Floor plan area micro-eval

I made an LLM agent micro-eval where I asked the agent to compute the square footage of an apartment given a floor plan of the apartment. This involved two steps: determining the scale of the floor plan by looking at room dimension labels (e.g. 20’ x 12’), and marking the parts of the floor plan that count as square footage (interior areas and exterior walls, but not exterior areas like balconies).

I evaluated GPT-5.5 in Codex CLI and Claude Opus 4.8 and Fable 5 in Claude Code CLI on a set of 15 floor plans. I did 4 runs with each agent, and each run processed all 15 input images. I manually made ground truth outputs for each floor plan.

GPT-5.5 achieved an average error of 23.2%, Claude Opus 4.8 achieved 13.2%, and Claude Fable 5 achieved 6.5%. The error was mostly due to mis-estimating the scale and less due to mis-marking the interior area (the error was >70% from scale and <30% from marking for all three agents). This accuracy exceeded my expectations, but I would still not trust current agents with this work if I needed good accuracy.

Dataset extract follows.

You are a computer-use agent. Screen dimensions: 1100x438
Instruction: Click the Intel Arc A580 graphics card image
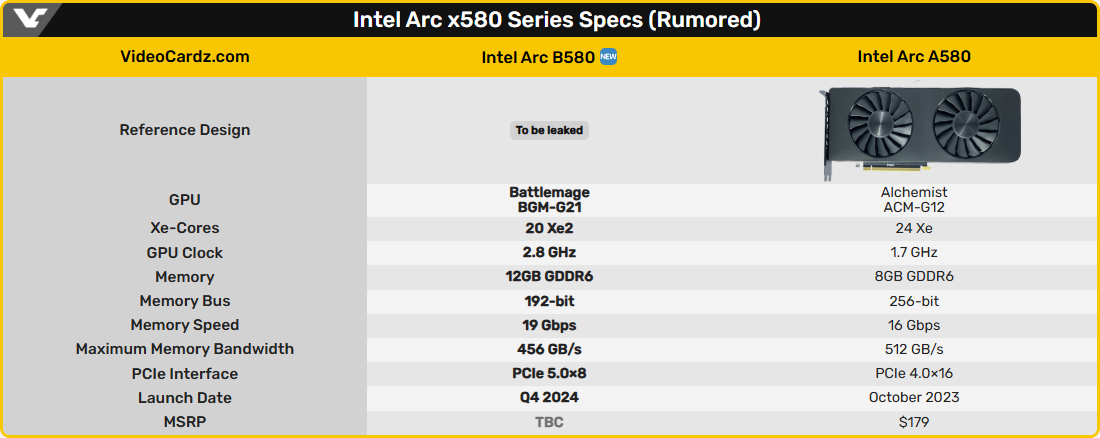(921, 128)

Code for this project is here.

Output format

I asked the agents to make output images like this, where the interior areas are marked in green and the image is scaled to 1 ft per 10 px, so that the floor area can be measured by counting the green pixels.

Results

model	GPT-5.5	Opus 4.8	Fable 5
harness	Codex	Claude Code	Claude Code
scale MAE (log10 space, 2D)	0.0861	0.0511	0.0258
marked area mean IOU	0.9034	0.9502	0.9737
marked area MAE (log10 space)	0.0232	0.0139	0.0076
final area MAE (log10 space)	0.0906	0.0539	0.0273

Note that the scale MAE calculation is 2D rather than 1D: a 10% scale error along 1 dimension translates to an error of log10(1.1 ** 2) = 0.0828 in 2D log10 space.

Commentary

Each run processed all 15 inputs, and the agents generally used a similar strategy for all 15 inputs within a single run. This means that the errors within a run are correlated with each other; if the agent picked a poor strategy during that run, all estimates would be off. This correlation means the error estimates themselves have higher error bars than we would naively expect given the sample size. GPT 5.5 was especially affected by this; its per-run final area MAE ranged from 0.0447 (run 1) to 0.1522 (run 2) log10 units, whereas Claude Opus 4.8 was more consistent, ranging from 0.0444 (run 4) to 0.0612 (run 3).

The floor plan with the greatest overall computed area error was this one from Codex, where the estimate was 2.5x the true value. This input has an erroneous dimension: it should say about 10’10” instead of 20’. Other runs from Codex and Claude were not tripped up by this.

The floor plan with the greatest marked area error was this one from Codex, where the marked area was 32% too large. I’m not sure what happened; this is a very easy input where the solution is just a rectangle, but it drew a rectangle that was too wide.

A more interesting failure was this floor plan from Codex, where it failed to mark 20% of the floor plan.